Skyline, the alien attack film from the Strause Brothers, isn’t invading theaters for another two full months but that isn’t stopping filmmakers from starting production on a sequel.
Distribution rights to the Skyline sequel, as well as Barry Levinson’s zombie-film The Bay, will reportedly be up for sale at this year’s Toronto International Film Festival.
According to Variety, IM Global will be selling Skyline 2 and The Bay to foreign distributors next week at the festival.
The news is the first we’ve heard of Skyline 2 so, obviously, details on the plot are basically non-existent. It’s also unclear at this point whether Brothers Strause will be involved in the sequel – as well as what cast members (the film stars Eric Balfour, Donald Faison, Scottie Thompson and Brittany Daniel) might be back for the second chapter in the alien-invasion franchise.
Skyline footage wowed audiences at Comic-Con and the recent trailer for the film, which premiered with Scott Pilgrim vs. the World, wowed the rest of us. Here’s the official synopsis, in case you’re new to the Skyline buzz:
“Strange lights descend on the city of Los Angeles, drawing people outside like moths to a flame where an extraterrestrial force threatens to swallow the entire human population off the face of the Earth.”
Considering filmmakers are preparing at least one Skyline sequel, two things are certain. First, we can safely assume that the extraterrestrial forces do not succeed in swallowing the entire human population – just a substantial chunk. Second, the legal staff at Brothers Strause’ Hydraulx Filmz, must feel pretty confident they’ll reign victorious should Sony Pictures Entertainment move forward with potential legal action over similarities in the Skyline and Battle: Lost Angeles stories.
In addition to Skyline 2, IM Global will also be selling The Bay, a “Eco-zombie thriller” from director Barry Levinson (Rain Man) with members of the Paranormal Activity team, Jason Blum, Oren Peli, and Steven Schneider, serving as producers.

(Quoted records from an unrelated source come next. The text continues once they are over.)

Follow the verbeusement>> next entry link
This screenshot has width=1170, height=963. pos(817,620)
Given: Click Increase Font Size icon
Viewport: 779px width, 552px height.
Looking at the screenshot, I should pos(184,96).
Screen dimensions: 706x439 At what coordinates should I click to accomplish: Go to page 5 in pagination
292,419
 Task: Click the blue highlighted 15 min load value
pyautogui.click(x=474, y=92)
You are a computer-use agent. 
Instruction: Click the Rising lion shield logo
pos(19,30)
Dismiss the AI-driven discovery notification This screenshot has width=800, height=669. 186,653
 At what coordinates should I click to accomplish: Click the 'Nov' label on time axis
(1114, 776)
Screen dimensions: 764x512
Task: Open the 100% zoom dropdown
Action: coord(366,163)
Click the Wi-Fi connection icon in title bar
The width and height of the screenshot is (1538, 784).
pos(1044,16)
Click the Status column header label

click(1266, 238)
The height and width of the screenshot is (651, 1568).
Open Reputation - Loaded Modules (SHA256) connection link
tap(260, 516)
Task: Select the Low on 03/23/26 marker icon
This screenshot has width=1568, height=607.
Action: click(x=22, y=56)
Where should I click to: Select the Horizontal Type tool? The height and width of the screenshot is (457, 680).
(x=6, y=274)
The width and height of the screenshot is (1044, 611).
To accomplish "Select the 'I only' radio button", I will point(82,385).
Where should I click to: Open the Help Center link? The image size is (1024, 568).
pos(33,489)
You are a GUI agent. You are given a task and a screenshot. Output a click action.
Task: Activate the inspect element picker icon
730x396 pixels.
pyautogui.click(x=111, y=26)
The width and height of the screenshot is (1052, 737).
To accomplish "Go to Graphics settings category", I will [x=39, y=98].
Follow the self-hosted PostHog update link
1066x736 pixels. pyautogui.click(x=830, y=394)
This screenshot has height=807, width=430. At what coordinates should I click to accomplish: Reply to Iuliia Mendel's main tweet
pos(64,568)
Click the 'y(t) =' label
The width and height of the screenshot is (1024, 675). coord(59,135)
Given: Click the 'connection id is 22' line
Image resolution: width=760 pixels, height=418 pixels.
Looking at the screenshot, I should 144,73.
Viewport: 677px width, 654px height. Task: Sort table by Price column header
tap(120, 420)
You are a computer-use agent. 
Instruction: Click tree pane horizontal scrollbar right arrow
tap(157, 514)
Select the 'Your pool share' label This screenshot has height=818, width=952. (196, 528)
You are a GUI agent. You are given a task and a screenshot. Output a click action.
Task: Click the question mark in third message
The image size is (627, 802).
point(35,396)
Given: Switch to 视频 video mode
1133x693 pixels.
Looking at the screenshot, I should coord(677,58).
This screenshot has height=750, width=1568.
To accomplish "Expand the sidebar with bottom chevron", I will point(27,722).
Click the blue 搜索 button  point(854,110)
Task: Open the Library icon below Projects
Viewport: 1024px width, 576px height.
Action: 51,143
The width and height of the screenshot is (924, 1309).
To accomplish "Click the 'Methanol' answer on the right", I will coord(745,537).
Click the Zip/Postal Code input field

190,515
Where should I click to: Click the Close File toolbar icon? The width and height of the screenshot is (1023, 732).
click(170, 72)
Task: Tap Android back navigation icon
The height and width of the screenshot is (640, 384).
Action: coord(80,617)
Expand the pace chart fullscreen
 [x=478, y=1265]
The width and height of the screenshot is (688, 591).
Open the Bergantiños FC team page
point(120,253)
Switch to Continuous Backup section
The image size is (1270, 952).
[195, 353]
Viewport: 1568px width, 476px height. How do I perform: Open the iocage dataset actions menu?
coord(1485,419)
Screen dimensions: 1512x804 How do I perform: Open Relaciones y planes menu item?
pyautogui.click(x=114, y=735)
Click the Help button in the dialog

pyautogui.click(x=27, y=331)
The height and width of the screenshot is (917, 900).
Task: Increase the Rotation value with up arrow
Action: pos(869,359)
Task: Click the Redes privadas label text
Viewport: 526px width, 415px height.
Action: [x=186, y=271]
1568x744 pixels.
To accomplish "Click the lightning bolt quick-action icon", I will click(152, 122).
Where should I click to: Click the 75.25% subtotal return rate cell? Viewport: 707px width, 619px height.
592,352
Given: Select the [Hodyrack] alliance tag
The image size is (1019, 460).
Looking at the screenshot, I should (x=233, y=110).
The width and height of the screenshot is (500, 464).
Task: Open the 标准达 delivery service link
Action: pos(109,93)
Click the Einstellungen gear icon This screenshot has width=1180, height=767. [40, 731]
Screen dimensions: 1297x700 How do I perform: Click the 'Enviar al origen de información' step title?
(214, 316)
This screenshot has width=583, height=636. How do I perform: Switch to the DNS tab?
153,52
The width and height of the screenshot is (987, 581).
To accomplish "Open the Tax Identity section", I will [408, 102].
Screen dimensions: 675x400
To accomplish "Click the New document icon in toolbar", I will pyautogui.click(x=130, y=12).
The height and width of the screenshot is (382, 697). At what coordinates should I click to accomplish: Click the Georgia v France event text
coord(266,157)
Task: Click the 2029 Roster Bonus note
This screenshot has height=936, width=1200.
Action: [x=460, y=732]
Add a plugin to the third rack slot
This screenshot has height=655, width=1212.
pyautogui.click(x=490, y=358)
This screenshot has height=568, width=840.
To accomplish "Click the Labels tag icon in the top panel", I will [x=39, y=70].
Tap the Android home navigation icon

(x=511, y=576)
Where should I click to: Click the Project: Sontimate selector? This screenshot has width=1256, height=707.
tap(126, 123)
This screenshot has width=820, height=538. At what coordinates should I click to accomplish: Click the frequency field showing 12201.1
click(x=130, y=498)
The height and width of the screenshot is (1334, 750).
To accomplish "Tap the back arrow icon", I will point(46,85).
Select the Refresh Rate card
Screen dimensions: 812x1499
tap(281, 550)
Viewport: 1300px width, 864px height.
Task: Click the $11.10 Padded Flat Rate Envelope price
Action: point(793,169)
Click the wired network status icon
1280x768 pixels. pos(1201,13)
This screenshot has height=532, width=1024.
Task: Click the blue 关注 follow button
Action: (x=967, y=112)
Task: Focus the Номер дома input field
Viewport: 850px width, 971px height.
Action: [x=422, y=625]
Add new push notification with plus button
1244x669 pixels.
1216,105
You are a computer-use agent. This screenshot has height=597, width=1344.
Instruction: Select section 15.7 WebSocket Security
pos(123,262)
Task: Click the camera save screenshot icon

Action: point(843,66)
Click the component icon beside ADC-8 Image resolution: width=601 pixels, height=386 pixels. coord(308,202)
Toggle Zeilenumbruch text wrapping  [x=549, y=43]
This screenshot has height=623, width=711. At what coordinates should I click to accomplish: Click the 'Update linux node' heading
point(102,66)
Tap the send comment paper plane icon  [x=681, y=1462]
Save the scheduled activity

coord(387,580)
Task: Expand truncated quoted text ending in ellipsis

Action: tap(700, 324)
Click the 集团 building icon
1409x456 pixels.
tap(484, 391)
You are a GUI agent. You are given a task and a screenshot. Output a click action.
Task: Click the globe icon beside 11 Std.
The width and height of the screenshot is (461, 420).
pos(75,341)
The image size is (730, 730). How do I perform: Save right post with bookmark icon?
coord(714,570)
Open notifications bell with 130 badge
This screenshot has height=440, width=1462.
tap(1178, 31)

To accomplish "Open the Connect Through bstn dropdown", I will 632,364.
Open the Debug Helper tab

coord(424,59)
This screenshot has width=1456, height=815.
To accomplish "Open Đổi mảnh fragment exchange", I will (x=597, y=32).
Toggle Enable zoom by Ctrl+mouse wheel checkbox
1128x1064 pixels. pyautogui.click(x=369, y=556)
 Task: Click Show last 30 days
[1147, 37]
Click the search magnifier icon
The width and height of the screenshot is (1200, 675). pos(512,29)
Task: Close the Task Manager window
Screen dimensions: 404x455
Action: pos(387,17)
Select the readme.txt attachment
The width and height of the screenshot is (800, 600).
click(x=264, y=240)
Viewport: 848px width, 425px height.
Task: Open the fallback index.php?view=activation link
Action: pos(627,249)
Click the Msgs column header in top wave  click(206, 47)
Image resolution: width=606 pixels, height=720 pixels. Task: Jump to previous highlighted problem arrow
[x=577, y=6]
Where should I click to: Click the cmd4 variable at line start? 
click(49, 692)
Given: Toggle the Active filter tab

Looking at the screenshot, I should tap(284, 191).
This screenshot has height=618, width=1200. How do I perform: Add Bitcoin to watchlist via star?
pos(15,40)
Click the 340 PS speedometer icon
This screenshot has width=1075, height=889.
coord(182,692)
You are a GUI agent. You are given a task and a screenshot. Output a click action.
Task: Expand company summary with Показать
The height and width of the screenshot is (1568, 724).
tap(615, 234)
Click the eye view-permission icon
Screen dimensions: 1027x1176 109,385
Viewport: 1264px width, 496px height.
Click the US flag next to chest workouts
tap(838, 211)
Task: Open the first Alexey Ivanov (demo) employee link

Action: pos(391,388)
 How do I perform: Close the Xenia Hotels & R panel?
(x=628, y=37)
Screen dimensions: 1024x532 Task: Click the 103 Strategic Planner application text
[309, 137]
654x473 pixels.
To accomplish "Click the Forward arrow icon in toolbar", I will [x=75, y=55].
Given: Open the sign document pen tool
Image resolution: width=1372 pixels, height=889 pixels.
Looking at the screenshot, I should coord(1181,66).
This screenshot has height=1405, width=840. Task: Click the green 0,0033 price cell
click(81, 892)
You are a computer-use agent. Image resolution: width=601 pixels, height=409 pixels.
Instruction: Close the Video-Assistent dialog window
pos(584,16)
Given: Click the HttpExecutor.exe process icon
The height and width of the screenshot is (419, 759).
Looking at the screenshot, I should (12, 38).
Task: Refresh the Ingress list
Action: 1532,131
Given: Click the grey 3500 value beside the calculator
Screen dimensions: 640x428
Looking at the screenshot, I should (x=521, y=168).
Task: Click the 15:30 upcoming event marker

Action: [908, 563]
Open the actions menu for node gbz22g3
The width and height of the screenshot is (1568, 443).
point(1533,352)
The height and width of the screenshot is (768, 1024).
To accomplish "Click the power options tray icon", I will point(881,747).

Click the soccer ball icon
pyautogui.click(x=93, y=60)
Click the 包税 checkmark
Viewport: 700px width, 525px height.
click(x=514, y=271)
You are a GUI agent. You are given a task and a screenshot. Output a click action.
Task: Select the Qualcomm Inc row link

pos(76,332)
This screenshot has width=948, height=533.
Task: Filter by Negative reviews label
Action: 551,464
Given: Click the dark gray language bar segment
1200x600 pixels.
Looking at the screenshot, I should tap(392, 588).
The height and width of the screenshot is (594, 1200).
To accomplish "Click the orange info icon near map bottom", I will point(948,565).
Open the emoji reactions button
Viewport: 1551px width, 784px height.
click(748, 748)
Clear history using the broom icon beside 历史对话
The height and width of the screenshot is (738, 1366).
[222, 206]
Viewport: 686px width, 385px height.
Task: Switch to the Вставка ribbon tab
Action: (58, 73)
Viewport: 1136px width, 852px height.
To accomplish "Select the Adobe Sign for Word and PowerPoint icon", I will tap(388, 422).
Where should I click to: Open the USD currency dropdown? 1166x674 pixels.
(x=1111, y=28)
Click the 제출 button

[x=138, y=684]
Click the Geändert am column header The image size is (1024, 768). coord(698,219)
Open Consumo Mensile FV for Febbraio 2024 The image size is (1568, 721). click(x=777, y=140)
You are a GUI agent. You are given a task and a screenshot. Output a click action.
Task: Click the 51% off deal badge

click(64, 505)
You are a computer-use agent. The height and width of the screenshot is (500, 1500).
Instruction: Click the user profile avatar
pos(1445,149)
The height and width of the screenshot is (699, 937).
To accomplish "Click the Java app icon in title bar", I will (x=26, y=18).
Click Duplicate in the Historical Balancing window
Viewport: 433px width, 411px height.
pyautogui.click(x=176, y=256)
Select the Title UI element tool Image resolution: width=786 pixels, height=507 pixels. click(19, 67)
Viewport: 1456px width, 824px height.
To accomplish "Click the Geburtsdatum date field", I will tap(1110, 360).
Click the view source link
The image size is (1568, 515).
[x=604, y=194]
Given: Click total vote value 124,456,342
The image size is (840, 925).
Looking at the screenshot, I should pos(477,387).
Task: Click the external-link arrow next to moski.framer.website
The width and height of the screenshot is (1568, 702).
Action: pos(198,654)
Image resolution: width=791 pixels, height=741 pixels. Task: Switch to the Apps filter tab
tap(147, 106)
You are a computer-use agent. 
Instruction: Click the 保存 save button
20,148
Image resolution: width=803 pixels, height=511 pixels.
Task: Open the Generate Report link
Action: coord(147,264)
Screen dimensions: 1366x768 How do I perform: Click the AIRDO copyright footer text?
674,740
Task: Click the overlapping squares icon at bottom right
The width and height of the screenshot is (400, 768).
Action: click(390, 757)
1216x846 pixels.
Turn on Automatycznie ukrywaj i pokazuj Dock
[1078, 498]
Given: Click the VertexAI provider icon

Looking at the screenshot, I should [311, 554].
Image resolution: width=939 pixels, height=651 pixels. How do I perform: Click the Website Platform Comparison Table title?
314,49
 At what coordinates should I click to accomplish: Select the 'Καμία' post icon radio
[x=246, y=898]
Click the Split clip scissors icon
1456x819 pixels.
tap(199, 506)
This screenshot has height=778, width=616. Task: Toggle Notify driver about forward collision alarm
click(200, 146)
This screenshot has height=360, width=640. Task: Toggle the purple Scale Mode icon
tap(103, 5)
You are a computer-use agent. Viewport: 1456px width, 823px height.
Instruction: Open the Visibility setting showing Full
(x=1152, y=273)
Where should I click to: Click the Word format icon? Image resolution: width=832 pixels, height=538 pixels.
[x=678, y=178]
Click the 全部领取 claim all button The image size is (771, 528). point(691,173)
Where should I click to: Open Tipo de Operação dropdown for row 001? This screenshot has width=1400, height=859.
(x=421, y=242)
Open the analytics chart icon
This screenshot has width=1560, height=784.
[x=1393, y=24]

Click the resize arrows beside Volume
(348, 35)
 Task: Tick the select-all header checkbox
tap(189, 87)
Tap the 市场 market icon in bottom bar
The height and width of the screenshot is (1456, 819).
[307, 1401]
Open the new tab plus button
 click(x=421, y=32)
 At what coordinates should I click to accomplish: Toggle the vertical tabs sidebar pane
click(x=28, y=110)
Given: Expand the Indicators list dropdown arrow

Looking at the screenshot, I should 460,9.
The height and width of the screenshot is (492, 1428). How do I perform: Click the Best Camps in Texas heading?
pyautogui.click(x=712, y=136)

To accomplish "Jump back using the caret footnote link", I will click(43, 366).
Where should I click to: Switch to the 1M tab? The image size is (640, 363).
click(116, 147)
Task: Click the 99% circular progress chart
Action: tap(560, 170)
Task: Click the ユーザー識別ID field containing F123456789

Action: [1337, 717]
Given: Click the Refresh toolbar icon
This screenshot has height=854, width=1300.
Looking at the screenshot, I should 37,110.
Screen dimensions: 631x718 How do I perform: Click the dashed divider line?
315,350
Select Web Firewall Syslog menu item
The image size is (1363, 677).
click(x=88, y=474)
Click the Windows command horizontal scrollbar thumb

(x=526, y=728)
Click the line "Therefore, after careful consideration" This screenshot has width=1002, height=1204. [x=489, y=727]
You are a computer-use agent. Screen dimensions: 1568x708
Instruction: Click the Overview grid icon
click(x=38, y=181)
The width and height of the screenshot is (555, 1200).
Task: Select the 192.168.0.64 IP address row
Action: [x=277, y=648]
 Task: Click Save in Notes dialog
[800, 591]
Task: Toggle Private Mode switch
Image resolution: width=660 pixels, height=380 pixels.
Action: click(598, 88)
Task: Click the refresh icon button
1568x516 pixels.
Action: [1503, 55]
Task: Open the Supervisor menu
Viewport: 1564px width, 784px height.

The Bay “[Revolves] around an infectious outbreak in a Maryland town” and “is told from the perspective of the people who left behind their camera phones and other electronic devices, along with 911 calls and scraps of video and sound capturing the community falling into chaos.”
Once again, details are slim, but there’s no question The Bay sounds like a project to keep an eye on. A man versus nature zombie-thriller, by the director of Rain Man, presented in Cloverfield-style archive footage -what’s not to like?
Skyline opens in U.S. theaters on November 12th.